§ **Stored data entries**
Start of Block
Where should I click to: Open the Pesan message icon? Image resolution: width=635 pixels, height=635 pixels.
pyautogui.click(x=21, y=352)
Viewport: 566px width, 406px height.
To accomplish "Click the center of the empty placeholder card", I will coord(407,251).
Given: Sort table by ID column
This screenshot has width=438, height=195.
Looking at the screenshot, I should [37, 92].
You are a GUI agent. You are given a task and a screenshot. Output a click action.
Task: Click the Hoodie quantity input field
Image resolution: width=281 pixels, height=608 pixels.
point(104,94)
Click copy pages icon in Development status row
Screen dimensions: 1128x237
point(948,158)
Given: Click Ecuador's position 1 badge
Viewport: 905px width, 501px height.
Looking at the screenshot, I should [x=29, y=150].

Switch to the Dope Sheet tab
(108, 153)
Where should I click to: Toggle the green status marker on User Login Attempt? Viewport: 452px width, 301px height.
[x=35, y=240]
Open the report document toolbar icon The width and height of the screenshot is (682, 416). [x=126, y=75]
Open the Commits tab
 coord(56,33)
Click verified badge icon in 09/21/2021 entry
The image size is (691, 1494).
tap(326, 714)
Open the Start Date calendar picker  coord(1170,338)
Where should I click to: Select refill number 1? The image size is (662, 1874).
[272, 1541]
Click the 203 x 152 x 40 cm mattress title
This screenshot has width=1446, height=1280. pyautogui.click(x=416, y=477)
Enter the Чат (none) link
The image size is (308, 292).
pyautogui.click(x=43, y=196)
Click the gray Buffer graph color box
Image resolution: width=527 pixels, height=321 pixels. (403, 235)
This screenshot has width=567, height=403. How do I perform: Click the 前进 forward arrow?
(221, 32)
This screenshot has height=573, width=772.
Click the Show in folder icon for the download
End of Block
Starting with the line that contains "Click verified badge icon in 09/21/2021 entry", return every line through the last one of the records, exactly as written.

§ **Your solution**
Click verified badge icon in 09/21/2021 entry
The image size is (691, 1494).
tap(326, 714)
Open the Start Date calendar picker  coord(1170,338)
Where should I click to: Select refill number 1? The image size is (662, 1874).
[272, 1541]
Click the 203 x 152 x 40 cm mattress title
This screenshot has width=1446, height=1280. pyautogui.click(x=416, y=477)
Enter the Чат (none) link
The image size is (308, 292).
pyautogui.click(x=43, y=196)
Click the gray Buffer graph color box
Image resolution: width=527 pixels, height=321 pixels. (403, 235)
This screenshot has width=567, height=403. How do I perform: Click the 前进 forward arrow?
(221, 32)
This screenshot has height=573, width=772.
Click the Show in folder icon for the download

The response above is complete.